You’ll remember the story of the widow’s mite? Jesus contrasts the influential powerbrokers who make a big deal about their contributions to the temple with a woman of no-means silently contributes all she has to the cause.
The first time I preached this story, I had a field day with the puns: She was poor, but “mite-y”? She had a way of putting in her two cents? When the widow shows her “mite” the wicked… flea?
I think it was in the preaching of this sermon that I learned that not everyone appreciated a good pun, and that most of the good puns had already been told. Multiple times.
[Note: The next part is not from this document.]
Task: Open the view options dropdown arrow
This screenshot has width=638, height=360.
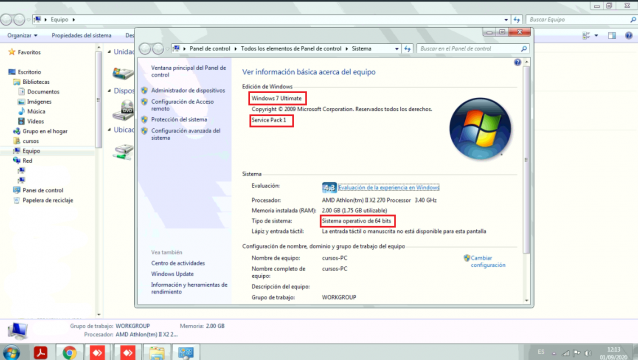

The sharing of this story from the pulpit often focuses on themes of individual values, sacrifice, and stewardship. If we read it in the larger context of Mark’s gospel the contrast isn’t just about the faithfulness of the widow, but also about the corruption of temple leadership who despite having plenty of money were taxing the poor.
Church… are we listening?
Although I’m confident that our churches are not taxing the poor to amass funds so leadership can have fancy robes and cars… there are times when congregations spend more on the upkeep of buildings than on mission. Sometimes the building is used in such a way that that sort of expenditure makes sense, but there are times when the building itself becomes the mission of the church. Due to dwindling financial resources we find ourselves diverting funds from the care of those in need to stoking a furnace.
What follows the story of the widow’s offering in Mark’s gospel is telling: “As he walked away from the Temple, one of his disciples said, “Teacher, look at that stonework! Those buildings!”
Jesus said, “You’re impressed by this grandiose architecture? There’s not a stone in the whole works that is not going to end up in a heap of rubble.” (Mark 13)
Church… it’s often in the more uncomfortable questions that we find our vocation. The good news is, as difficult as these conversations are, there are those who are willing to be partners in discerning how we might faithfully respond. The Presbyterian Foundation continues to help in this regard, and I’m also available to meet with church leadership and to begin this conversation.
Prayers for us all as we figure out where God is calling us to be the church!